(Dataset records)
▬▬▬▬▬▬
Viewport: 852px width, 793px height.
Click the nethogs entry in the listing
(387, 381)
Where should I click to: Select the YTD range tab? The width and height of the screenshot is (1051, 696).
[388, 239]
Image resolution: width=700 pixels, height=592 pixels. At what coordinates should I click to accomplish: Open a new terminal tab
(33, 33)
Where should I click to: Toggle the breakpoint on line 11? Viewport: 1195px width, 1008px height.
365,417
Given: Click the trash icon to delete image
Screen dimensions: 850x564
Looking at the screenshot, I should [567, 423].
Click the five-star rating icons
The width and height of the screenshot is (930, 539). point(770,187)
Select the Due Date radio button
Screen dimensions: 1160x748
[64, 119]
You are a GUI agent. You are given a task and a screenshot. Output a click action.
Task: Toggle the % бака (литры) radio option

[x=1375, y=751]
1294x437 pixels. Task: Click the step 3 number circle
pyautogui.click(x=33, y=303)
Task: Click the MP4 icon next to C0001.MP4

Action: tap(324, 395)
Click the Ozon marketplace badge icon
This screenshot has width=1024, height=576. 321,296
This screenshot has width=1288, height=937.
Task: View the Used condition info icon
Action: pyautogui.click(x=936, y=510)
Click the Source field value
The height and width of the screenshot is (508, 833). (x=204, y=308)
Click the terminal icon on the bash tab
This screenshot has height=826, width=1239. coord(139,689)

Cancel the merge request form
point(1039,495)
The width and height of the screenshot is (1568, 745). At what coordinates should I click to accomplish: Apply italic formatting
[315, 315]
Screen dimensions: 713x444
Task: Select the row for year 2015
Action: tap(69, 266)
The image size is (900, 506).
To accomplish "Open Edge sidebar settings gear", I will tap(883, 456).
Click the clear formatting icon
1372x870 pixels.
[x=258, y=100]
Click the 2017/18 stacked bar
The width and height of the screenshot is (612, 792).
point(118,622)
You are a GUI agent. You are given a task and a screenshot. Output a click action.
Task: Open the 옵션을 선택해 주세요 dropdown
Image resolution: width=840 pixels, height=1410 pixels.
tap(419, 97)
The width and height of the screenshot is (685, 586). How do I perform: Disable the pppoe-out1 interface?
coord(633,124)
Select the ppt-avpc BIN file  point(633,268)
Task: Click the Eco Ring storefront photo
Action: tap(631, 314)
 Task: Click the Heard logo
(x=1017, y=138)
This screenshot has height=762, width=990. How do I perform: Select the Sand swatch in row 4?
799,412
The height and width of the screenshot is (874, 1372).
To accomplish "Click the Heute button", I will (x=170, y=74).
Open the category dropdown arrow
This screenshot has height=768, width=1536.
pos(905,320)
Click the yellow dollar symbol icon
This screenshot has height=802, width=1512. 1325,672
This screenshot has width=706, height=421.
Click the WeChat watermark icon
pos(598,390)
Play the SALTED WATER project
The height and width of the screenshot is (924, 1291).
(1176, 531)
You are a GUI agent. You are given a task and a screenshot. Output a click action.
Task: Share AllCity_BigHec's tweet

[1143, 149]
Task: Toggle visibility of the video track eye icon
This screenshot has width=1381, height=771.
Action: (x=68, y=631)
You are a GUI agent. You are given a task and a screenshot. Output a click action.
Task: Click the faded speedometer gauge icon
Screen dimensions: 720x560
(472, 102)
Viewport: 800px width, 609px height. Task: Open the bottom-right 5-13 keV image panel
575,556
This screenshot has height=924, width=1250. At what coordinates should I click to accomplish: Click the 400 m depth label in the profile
▬▬▬▬▬▬
Rewrite the records with "GUI agent" substituted by "interface assistant" at every occurrence, leaving everything else unchanged.

Response to the exercise –
Viewport: 852px width, 793px height.
Click the nethogs entry in the listing
(387, 381)
Where should I click to: Select the YTD range tab? The width and height of the screenshot is (1051, 696).
[388, 239]
Image resolution: width=700 pixels, height=592 pixels. At what coordinates should I click to accomplish: Open a new terminal tab
(33, 33)
Where should I click to: Toggle the breakpoint on line 11? Viewport: 1195px width, 1008px height.
365,417
Given: Click the trash icon to delete image
Screen dimensions: 850x564
Looking at the screenshot, I should [567, 423].
Click the five-star rating icons
The width and height of the screenshot is (930, 539). point(770,187)
Select the Due Date radio button
Screen dimensions: 1160x748
[64, 119]
You are a interface assistant. You are given a task and a screenshot. Output a click action.
Task: Toggle the % бака (литры) radio option

[x=1375, y=751]
1294x437 pixels. Task: Click the step 3 number circle
pyautogui.click(x=33, y=303)
Task: Click the MP4 icon next to C0001.MP4

Action: tap(324, 395)
Click the Ozon marketplace badge icon
This screenshot has width=1024, height=576. 321,296
This screenshot has width=1288, height=937.
Task: View the Used condition info icon
Action: pyautogui.click(x=936, y=510)
Click the Source field value
The height and width of the screenshot is (508, 833). (x=204, y=308)
Click the terminal icon on the bash tab
This screenshot has height=826, width=1239. coord(139,689)

Cancel the merge request form
point(1039,495)
The width and height of the screenshot is (1568, 745). At what coordinates should I click to accomplish: Apply italic formatting
[315, 315]
Screen dimensions: 713x444
Task: Select the row for year 2015
Action: tap(69, 266)
The image size is (900, 506).
To accomplish "Open Edge sidebar settings gear", I will tap(883, 456).
Click the clear formatting icon
1372x870 pixels.
[x=258, y=100]
Click the 2017/18 stacked bar
The width and height of the screenshot is (612, 792).
point(118,622)
You are a interface assistant. You are given a task and a screenshot. Output a click action.
Task: Open the 옵션을 선택해 주세요 dropdown
Image resolution: width=840 pixels, height=1410 pixels.
tap(419, 97)
The width and height of the screenshot is (685, 586). How do I perform: Disable the pppoe-out1 interface?
coord(633,124)
Select the ppt-avpc BIN file  point(633,268)
Task: Click the Eco Ring storefront photo
Action: tap(631, 314)
 Task: Click the Heard logo
(x=1017, y=138)
This screenshot has height=762, width=990. How do I perform: Select the Sand swatch in row 4?
799,412
The height and width of the screenshot is (874, 1372).
To accomplish "Click the Heute button", I will (x=170, y=74).
Open the category dropdown arrow
This screenshot has height=768, width=1536.
pos(905,320)
Click the yellow dollar symbol icon
This screenshot has height=802, width=1512. 1325,672
This screenshot has width=706, height=421.
Click the WeChat watermark icon
pos(598,390)
Play the SALTED WATER project
The height and width of the screenshot is (924, 1291).
(1176, 531)
You are a interface assistant. You are given a task and a screenshot. Output a click action.
Task: Share AllCity_BigHec's tweet

[1143, 149]
Task: Toggle visibility of the video track eye icon
This screenshot has width=1381, height=771.
Action: (x=68, y=631)
You are a interface assistant. You are given a task and a screenshot. Output a click action.
Task: Click the faded speedometer gauge icon
Screen dimensions: 720x560
(472, 102)
Viewport: 800px width, 609px height. Task: Open the bottom-right 5-13 keV image panel
575,556
This screenshot has height=924, width=1250. At what coordinates should I click to accomplish: Click the 400 m depth label in the profile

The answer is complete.